### TASK ITEM
Leave out the images and return all the data word for word.

** DATA SUPPLIED follows **

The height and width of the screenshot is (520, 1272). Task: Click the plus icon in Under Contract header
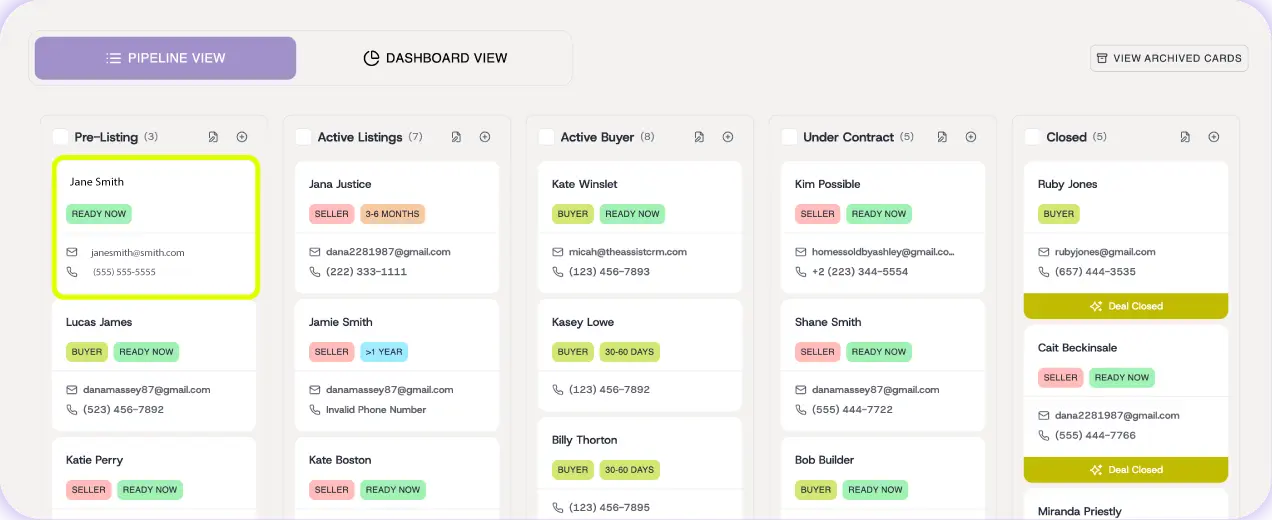971,137
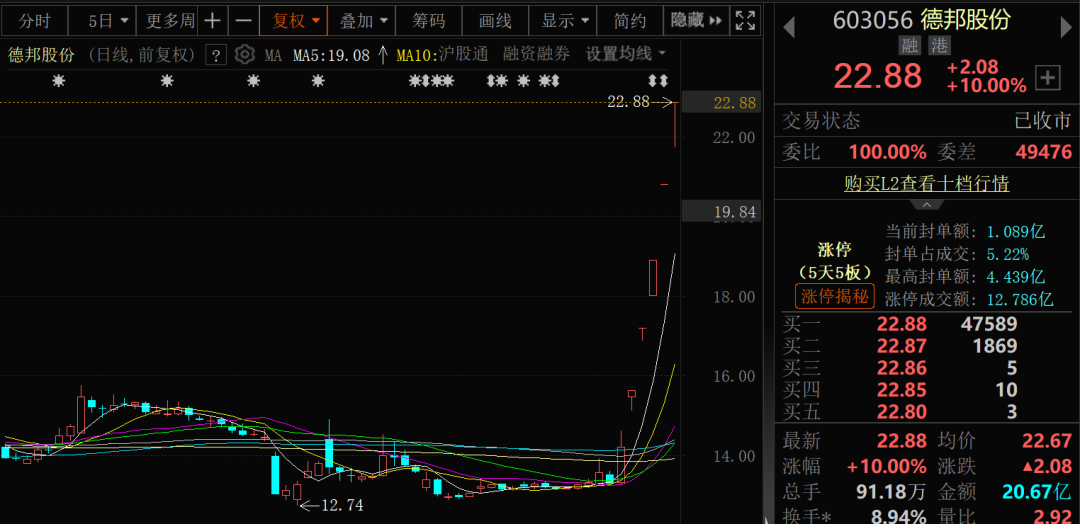
Task: Add stock to watchlist with plus box
Action: pyautogui.click(x=1048, y=77)
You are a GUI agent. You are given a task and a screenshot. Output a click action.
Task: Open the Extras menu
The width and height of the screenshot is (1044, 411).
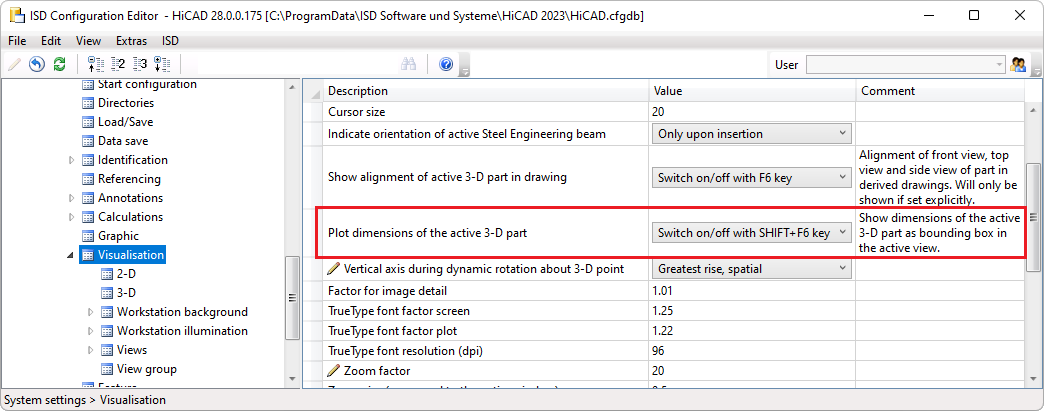pyautogui.click(x=131, y=41)

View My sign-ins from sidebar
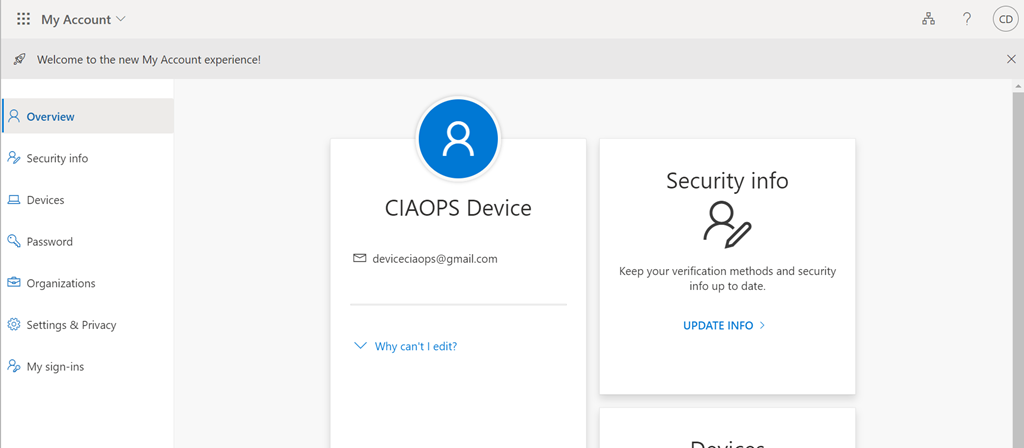(x=55, y=367)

** End of DATA SUPPLIED **

### SOLUTION FOR THIS PROBLEM
The height and width of the screenshot is (520, 1272). Task: Click the plus icon in Under Contract header
971,137
Task: Add stock to watchlist with plus box
Action: pyautogui.click(x=1048, y=77)
You are a GUI agent. You are given a task and a screenshot. Output a click action.
Task: Open the Extras menu
The width and height of the screenshot is (1044, 411).
pyautogui.click(x=131, y=41)

View My sign-ins from sidebar
(x=55, y=367)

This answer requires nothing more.